++++ Working data ++++

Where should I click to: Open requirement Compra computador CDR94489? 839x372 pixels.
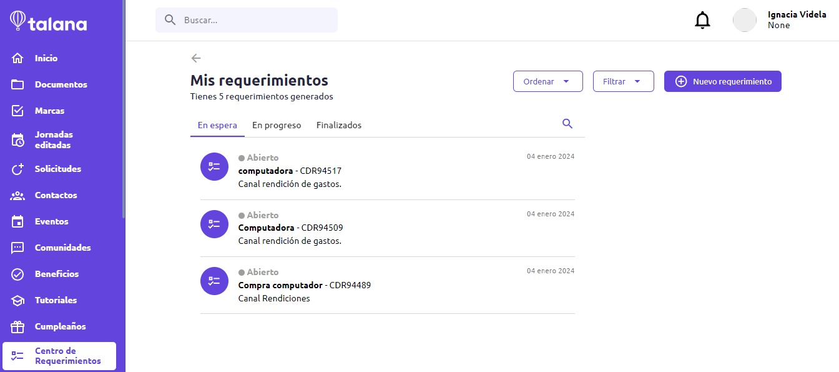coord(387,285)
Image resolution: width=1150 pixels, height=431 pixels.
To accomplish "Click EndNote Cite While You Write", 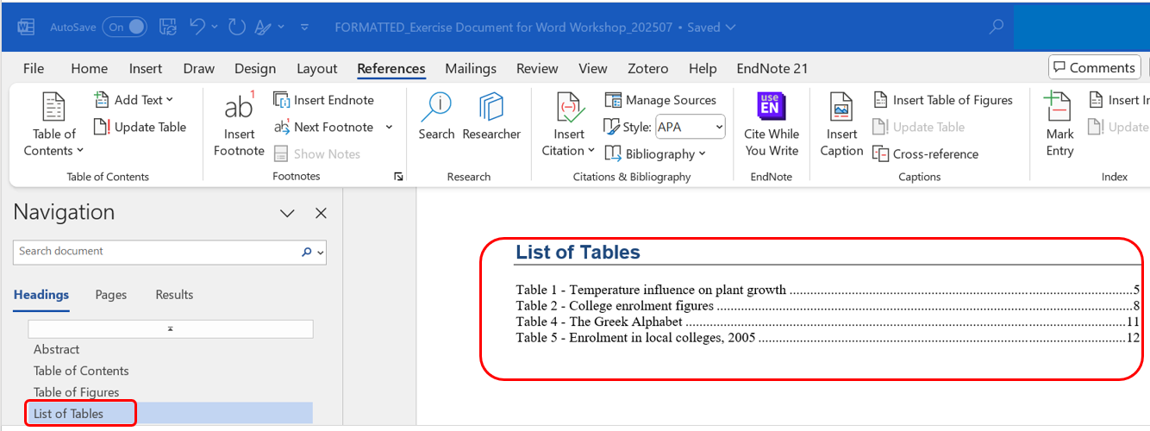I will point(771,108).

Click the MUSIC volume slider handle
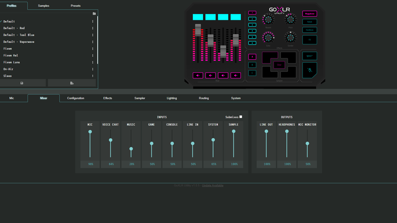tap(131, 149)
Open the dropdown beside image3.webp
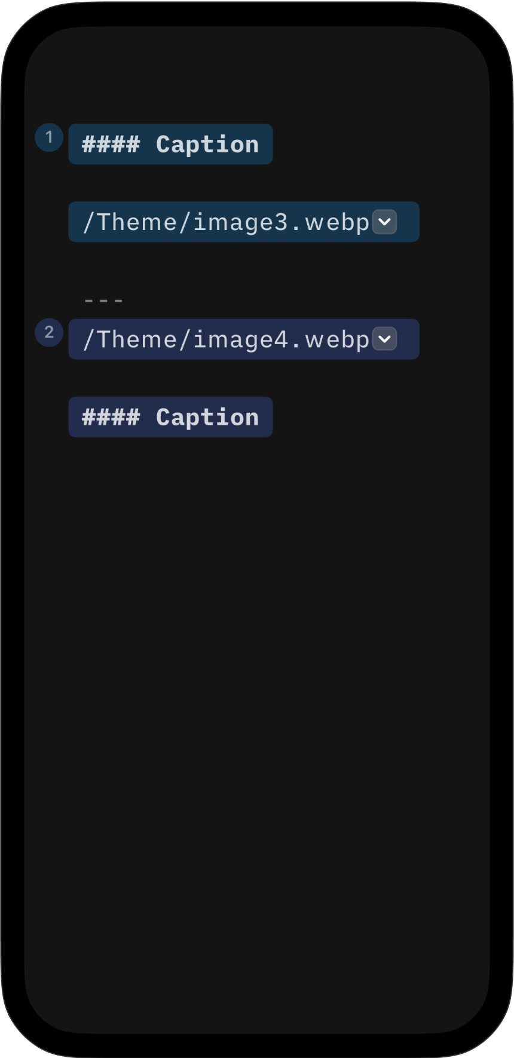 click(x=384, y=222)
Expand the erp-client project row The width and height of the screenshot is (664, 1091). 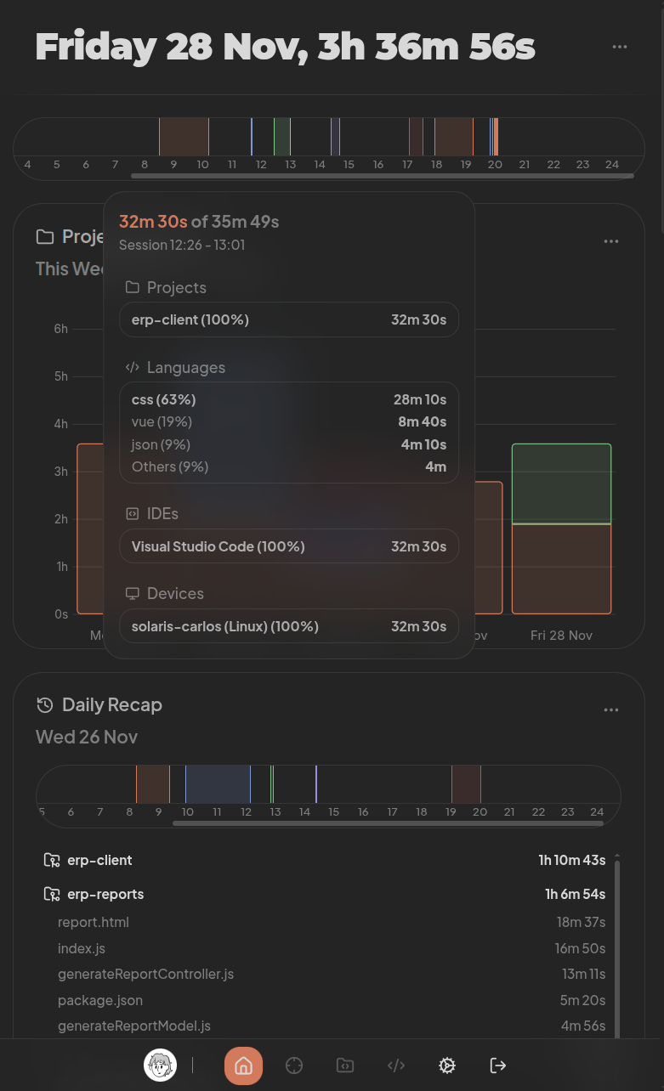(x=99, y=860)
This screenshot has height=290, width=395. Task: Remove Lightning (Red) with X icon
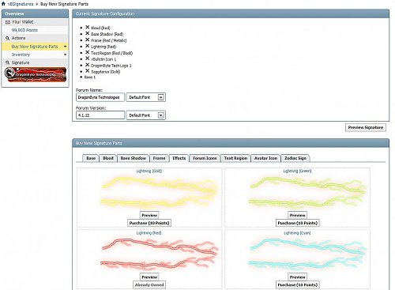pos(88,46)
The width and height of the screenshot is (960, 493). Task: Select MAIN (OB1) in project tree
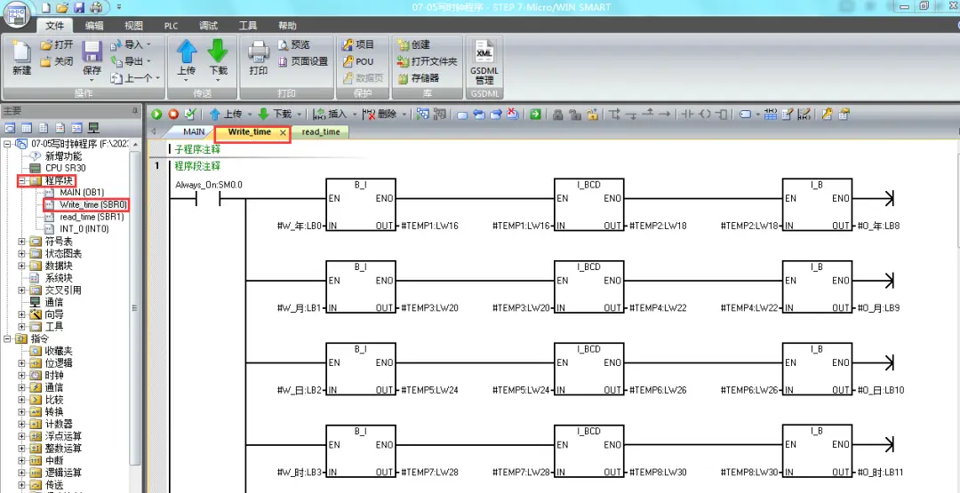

++++

Problem requirements | The expected answer is the line with "This screenshot has" followed by every remaining line of the listing, each restated exactly, with all pictures dropped.

Answer for the task |
This screenshot has height=290, width=395. Task: Remove Lightning (Red) with X icon
pos(88,46)
The width and height of the screenshot is (960, 493). Task: Select MAIN (OB1) in project tree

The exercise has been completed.